Combinatorial chemistry, drug discovery and drug delivery The principles, tools and techniques of combinatorial chemistry are being explored by our group to develop novel molecular entities centred around heterocyclic cores to enhance molecular diversity. The libraries are initially screened using docking studies employing cancer biomarkers and promising systems are chemically synthesized and tested for anticancer activities followed by protein binding studies. For targeted drug delivery, we currently employ dendrimers.
Self assembled molecular architectures Self-assembly of molecules into well-defined nanostructures with controlled size, morphology and optical properties is a challenging task in the “bottom-up” construction of supramolecular architectures. Herein our department, we are focusing on the development of self-assembled molecular architectures from bioresources and controlling the self–assembly via concerted action of noncovalent interactions. These self-assembled architectures have potential uses in molecular devices, stimuli responsive materials, solar cells etc.
Research is also on to analyse single crystals of molecular systems and try to understand their self assembly and interactions in an effort to design novel supramolecular synthons. Research on designed organic crystals as hosts for various guest molecules is also underway. (Faculty: Mahesh S, Sreejalekshmi, K. G. )

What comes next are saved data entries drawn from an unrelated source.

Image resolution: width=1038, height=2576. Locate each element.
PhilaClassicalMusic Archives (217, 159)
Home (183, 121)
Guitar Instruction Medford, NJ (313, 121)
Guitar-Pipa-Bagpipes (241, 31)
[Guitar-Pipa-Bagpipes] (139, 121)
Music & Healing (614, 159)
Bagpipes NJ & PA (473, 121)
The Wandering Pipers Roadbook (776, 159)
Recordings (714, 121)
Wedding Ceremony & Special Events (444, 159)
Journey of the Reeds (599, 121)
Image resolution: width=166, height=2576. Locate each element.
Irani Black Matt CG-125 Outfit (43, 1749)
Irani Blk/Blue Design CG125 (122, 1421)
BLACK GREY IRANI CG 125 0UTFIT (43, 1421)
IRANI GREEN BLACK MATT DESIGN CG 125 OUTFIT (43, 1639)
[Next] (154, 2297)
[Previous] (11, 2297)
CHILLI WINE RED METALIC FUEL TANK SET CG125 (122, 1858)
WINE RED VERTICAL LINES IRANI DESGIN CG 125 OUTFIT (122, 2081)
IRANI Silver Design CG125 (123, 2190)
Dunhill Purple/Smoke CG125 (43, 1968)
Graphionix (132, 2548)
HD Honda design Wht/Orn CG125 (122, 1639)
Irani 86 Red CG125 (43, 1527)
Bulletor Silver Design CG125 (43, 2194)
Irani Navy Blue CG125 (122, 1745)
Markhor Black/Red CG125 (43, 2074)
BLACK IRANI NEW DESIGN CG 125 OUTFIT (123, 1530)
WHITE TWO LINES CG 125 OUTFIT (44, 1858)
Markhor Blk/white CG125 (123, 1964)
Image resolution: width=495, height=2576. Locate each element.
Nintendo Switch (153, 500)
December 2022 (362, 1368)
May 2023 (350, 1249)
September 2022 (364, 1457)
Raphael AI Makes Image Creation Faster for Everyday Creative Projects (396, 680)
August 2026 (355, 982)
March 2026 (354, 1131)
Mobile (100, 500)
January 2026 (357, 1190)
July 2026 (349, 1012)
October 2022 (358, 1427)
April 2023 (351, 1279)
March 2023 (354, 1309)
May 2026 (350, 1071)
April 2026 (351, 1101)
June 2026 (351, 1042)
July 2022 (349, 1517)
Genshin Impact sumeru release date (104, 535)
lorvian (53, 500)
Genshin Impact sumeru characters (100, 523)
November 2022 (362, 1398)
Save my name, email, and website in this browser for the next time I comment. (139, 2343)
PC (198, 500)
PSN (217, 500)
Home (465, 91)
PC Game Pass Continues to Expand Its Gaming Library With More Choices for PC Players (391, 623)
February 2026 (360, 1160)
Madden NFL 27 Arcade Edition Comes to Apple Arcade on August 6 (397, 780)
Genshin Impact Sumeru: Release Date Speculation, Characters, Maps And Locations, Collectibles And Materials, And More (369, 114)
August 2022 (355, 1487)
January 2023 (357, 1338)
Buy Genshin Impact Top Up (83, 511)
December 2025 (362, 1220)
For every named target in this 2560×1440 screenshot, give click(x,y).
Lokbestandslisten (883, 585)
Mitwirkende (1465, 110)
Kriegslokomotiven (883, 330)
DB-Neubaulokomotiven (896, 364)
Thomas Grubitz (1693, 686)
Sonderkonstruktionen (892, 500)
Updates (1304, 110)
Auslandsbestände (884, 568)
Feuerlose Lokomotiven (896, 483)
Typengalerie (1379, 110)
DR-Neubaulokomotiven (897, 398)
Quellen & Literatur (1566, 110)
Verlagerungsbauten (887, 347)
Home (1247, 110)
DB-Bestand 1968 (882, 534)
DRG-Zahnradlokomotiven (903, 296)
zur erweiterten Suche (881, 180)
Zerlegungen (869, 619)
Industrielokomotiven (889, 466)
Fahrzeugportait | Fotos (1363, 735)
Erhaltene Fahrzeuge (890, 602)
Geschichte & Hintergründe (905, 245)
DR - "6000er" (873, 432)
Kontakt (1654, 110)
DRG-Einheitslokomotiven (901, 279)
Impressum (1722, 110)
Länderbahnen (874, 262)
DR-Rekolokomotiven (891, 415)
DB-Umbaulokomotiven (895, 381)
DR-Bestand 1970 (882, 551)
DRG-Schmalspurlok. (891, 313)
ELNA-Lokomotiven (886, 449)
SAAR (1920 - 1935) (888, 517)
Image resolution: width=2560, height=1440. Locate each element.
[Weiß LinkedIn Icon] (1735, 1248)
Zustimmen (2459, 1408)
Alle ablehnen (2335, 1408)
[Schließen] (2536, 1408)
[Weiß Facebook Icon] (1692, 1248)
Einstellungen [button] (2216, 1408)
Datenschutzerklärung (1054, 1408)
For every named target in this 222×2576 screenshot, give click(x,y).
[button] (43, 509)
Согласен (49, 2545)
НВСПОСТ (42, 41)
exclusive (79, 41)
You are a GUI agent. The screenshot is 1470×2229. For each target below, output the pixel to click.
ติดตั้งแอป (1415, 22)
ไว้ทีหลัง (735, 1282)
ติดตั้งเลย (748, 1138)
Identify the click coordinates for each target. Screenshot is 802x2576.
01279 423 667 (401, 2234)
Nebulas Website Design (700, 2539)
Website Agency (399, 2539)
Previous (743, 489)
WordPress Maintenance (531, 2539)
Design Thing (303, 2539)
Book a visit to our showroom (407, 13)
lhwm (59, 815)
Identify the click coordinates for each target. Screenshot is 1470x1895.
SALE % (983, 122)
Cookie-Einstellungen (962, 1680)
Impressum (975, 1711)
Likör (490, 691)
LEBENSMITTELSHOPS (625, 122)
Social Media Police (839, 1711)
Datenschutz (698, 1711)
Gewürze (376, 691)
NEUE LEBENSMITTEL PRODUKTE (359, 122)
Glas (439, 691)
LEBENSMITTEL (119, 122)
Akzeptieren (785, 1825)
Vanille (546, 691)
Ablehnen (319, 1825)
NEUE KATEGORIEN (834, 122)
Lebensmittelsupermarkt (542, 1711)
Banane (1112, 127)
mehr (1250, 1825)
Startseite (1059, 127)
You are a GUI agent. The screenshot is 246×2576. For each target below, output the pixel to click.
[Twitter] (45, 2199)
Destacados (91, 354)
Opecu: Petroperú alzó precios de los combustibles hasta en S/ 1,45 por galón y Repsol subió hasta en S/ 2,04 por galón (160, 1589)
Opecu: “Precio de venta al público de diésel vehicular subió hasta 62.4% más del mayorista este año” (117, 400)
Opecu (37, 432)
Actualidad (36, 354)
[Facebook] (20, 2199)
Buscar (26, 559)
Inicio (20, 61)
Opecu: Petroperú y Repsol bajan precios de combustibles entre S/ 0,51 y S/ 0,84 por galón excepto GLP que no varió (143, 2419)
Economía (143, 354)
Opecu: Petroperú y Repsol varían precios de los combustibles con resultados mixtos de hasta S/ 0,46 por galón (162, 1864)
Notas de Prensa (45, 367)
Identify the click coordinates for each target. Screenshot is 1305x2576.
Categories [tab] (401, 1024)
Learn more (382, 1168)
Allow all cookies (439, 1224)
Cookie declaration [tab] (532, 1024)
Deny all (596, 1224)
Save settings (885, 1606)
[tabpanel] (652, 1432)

Nanocomposites for structural applications Development of high strength toughened epoxy nanocomposite by interphase modification of nanofiller and polymer matrix is under progress. Chemical modification has been carried out on the surface of carbon nanotube and graphene oxide to improve mechanical properties of epoxy composite system.
Tuning of surface properties of nanomaterials is required to overcome the inherent limitations of nanomaterials. Plasma surface modification, an eco friendly dry method, is used for the surface functionalization of carbon based nanomaterials like carbon nanotube, graphene, and carbon based hybrid nanomaterials. Potential applications of plasma functionalized nanomaterials in the areas of nanocomposite and as working electrode in electrochemical sensor are being explored.